Figure 3 shows the divergence of the X-ray beams after passing through air (a) and metal barrier (b). The scattering coefficient in the figure means the ratio of the number of particles in the original direction to the total number of particles after the parallel X-ray beam passes through the metal barrier, which is used to indicate the degree of beam divergence. Figure 3(a) illustrates that the X-ray beam has an excellent forward property in the air. Even if the energy of X-ray is as low as 10 keV, the forward property remains over 90% after 10 m transmission, indicating that the X-ray beam can almost maintain its original path. Figure 3(b) shows the scattering of the X-ray beam through the iron barrier. After passing through the iron barrier, the direction of the X-ray beam propagating forward significantly changes. When penetrating the barrier with a thickness below 5 mm, the X-ray keeps an excellent forward property. With the increase in thickness of the barrier, the X-ray divergence becomes increasingly serious.
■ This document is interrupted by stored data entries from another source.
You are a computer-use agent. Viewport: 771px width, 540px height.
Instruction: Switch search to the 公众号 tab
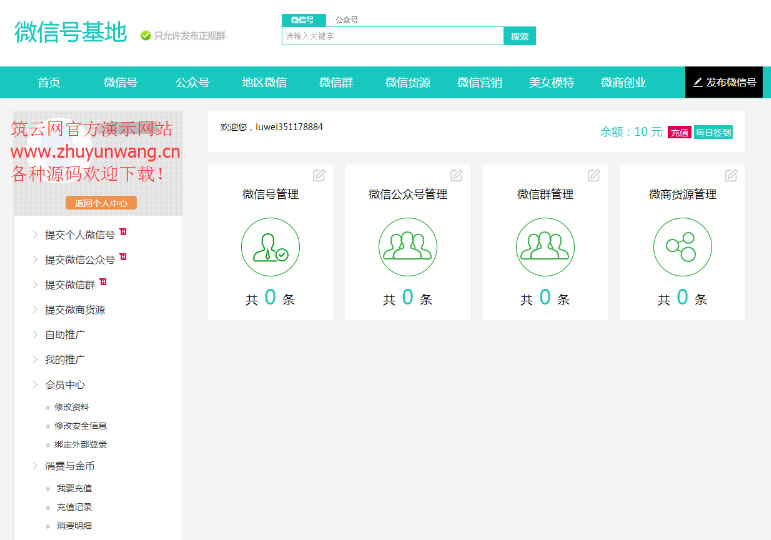pyautogui.click(x=347, y=20)
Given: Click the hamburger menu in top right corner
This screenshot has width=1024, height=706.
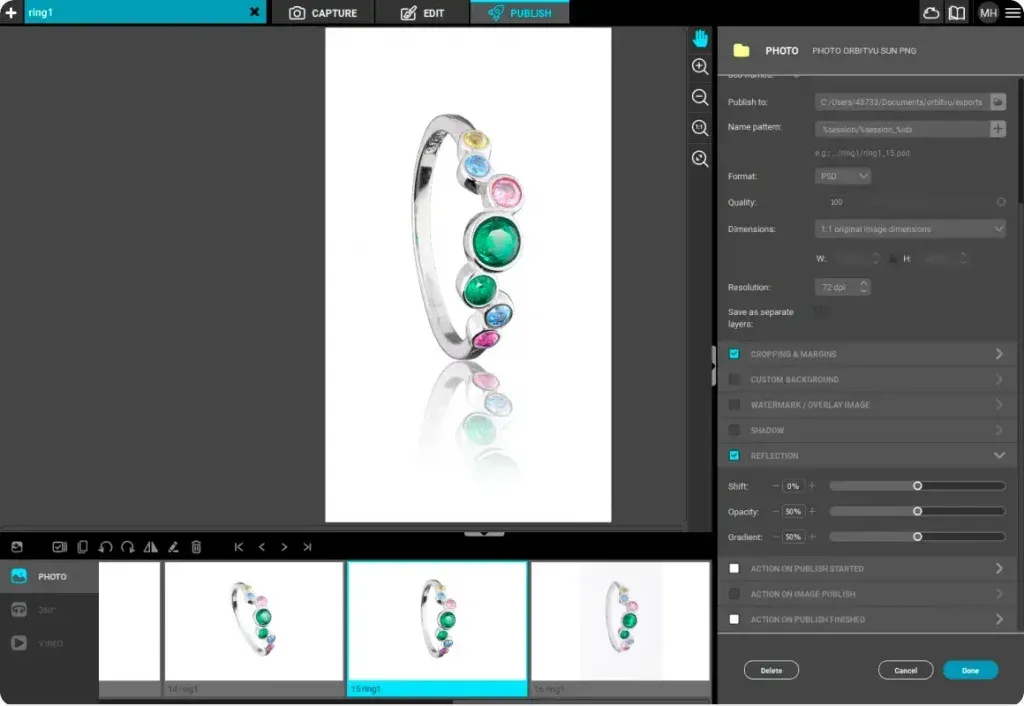Looking at the screenshot, I should pyautogui.click(x=1011, y=13).
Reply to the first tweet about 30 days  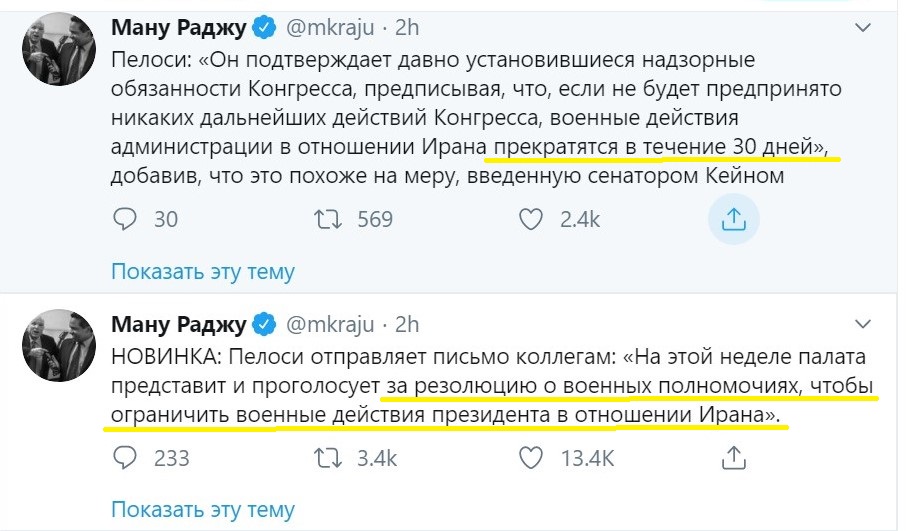(x=126, y=218)
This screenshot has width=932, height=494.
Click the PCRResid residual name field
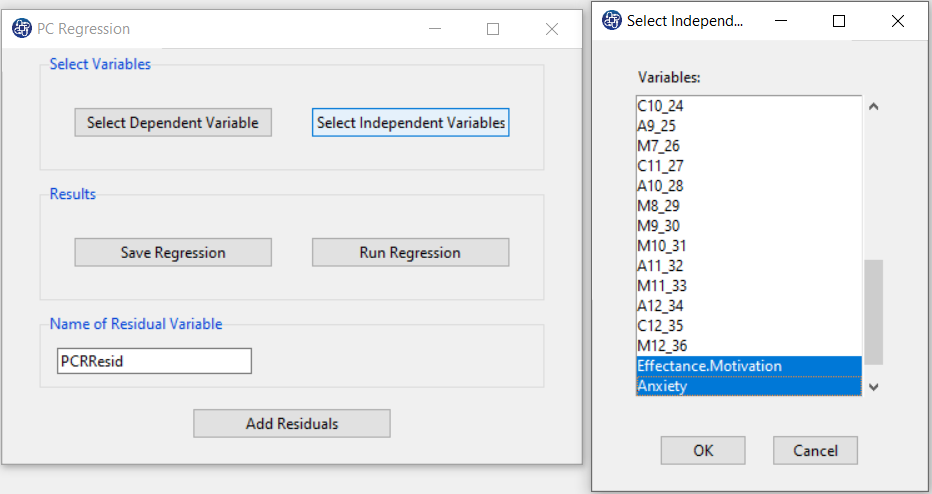tap(155, 361)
The forwardness of the X-ray beam with energy below 100 keV decreases linearly with the increasing thickness, but it decreases exponentially with an energy of X-ray above 100 keV. The X-ray with an energy above 100 keV penetrates the 2 cm barrier and maintains the forward directional characteristics at around 50%, and it can still exceed 20% after penetrating the 5 cm iron barrier.

Fig.3

Parallel X-ray beam divergence after passing through the air (a) and metal (b).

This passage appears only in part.